The detailed inter-molecular interaction pattern for AAM282 (Fig. 8B) revealed hydrophobic interactions with Tyr23, Tyr33, Phe46, and His60. Though hydrophobic interactions were also observed with Lys26 and Leu58, those interactions had lower occupancy during the terminal stages of the simulation. During the MD simulation, consistent hydrogen bonds were established between ligand and the crucial interfacial residue, Lys26, with H-bond distances of 2.60, 3.18, and 3.20 Å.

AAO342 retained hydrophobic interactions with crucial residues including Tyr23 and Leu58 with the formation of new hydrophobic contacts with Tyr41, Phe46, and His60. The highest occupancy was revealed for Tyr23 followed by Tyr41. The ligand was stabilized in the binding pocket via multiple hydrogen bonds. Two hydrogen bonds were observed with Arg24 at a distance of 2.75 and 1.91 Å. However, the hydrogen bond interactions observed with Met59 and His60 before molecular dynamics simulation were not observed at the end of the simulation run. Two additional H-bonds were established between the carbonyl oxygen of the tested ligand and nitrogen atom from Lys61 and Gly62 at the distance of 2.18 and 3.17 Å respectively (Fig. 8C).

Among all the tested compounds, ZINC000109904737 revealed the most exciting results with the highest number of interactions that remained persistent throughout the simulation. The MD interaction analysis revealed multiple hydrophobic interactions with binding site residues including the residues identified in the in silico mutagenesis i.e. Tyr23, Lys26, Phe46, Leu58. When observed in detail the hydrophobic contacts with these residues remain conserved during the targeted time frame. These results are in correlation with the observed stability patterns for NS3pro in complex with NS2B. In total four hydrogen bonds were observed i.e., with Lys26 at a distance of 2.16, 2.20 Å, and Met59 with the bond distance of 2.30 and 2.92 Å. Remarkably, these electrostatic interactions were found to be preserved during the simulation run. It is important to note here that a similar trend of electrostatic interactions was observed in docking studies thus highlighting the remarkable potential of ZINC000109904737 to maintain crucial interactions with time (Fig. 8D).

For ZINC000108913259 some of the hydrophobic contacts were lost during the simulation run however, the interactions with the identified crucial residues remained stable throughout the MD. Additionally, new hydrophobic contacts were also established with Lys61 and Ile65. During MD simulation the H-bond interactions with Arg24 and Met59 did not persist.

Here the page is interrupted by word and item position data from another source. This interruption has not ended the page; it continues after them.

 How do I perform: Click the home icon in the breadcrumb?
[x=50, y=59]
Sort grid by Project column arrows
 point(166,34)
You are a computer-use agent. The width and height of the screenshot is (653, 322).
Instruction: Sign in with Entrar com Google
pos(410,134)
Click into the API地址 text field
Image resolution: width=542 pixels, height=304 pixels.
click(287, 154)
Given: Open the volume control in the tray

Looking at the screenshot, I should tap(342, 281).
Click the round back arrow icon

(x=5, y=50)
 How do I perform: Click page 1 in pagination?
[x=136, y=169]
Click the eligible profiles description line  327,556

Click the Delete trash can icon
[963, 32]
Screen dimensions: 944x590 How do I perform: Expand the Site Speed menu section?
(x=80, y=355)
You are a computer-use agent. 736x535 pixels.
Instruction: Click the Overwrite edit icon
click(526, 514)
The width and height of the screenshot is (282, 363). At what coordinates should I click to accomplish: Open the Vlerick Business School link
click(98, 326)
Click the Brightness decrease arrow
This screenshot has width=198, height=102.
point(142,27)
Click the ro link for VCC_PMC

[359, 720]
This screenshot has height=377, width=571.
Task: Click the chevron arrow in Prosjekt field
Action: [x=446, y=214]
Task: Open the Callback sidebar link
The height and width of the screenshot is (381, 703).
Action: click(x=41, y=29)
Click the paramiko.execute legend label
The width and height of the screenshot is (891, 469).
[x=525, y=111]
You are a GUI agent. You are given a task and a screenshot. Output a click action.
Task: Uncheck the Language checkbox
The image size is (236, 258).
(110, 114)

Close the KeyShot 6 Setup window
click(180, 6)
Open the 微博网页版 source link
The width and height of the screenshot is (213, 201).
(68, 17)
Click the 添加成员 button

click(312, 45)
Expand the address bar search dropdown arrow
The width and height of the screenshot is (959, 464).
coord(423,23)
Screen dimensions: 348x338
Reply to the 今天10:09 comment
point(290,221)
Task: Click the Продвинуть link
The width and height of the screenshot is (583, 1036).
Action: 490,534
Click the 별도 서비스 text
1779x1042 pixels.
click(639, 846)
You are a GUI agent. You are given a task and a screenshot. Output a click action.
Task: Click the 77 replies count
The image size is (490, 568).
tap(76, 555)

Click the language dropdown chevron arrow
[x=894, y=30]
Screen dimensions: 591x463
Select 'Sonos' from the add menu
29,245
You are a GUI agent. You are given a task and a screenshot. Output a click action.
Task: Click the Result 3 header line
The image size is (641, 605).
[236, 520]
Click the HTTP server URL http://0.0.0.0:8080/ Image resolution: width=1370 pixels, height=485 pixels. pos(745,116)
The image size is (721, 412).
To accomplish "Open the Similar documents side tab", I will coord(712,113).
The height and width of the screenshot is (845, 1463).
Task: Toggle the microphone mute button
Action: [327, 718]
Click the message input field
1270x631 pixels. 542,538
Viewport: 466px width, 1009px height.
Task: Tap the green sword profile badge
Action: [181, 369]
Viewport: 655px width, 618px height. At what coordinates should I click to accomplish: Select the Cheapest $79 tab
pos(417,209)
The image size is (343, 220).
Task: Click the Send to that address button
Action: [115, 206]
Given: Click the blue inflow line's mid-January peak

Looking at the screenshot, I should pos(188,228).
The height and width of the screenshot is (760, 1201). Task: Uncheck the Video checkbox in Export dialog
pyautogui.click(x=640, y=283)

However, two new and stable H-bonds were established between imidazole nitrogen of His60 and amide hydrogen of ligand atoms with a distance of 2.34 and 2.58 Å. This compound after simulation retained the H-bond contacts with the crucial residue Lys26 with bond distance of 2.15 and 2.50 Å (Fig. 8E).

After simulation, the intermolecular interaction analysis for ZINC000031797477 revealed the formation of six hydrogen bonds. The hydrogen atom from the terminal amine group of the ligand formed electrostatic interaction with the oxygen atom of the hydroxyl group in Tyr23 at the distance of 2.84 Å. Further, the amine hydrogen from Met59 and the oxygen atom from the terminal carboxyl group acted as H-bond donor and acceptor respectively in the establishment of H-bond contacts with the distance of 2.63 and 3.00 Å. Two hydrogens at a distance of 2.09 and 2.16 Å were donated by amide nitrogen to the carboxyl oxygen of Thr53. Lys26 was also involved in the electrostatic interaction with terminal carboxyl of ZINC000031797477 distant at 2.83 Å. Of these, the H-bonds with Thr53, followed by Met59 and Lys26 revealed the highest occupancy while for others non-uniform pattern was observed. Additionally hydrophobic interactions were observed with Thr53 and Tyr79 (Fig. 8F).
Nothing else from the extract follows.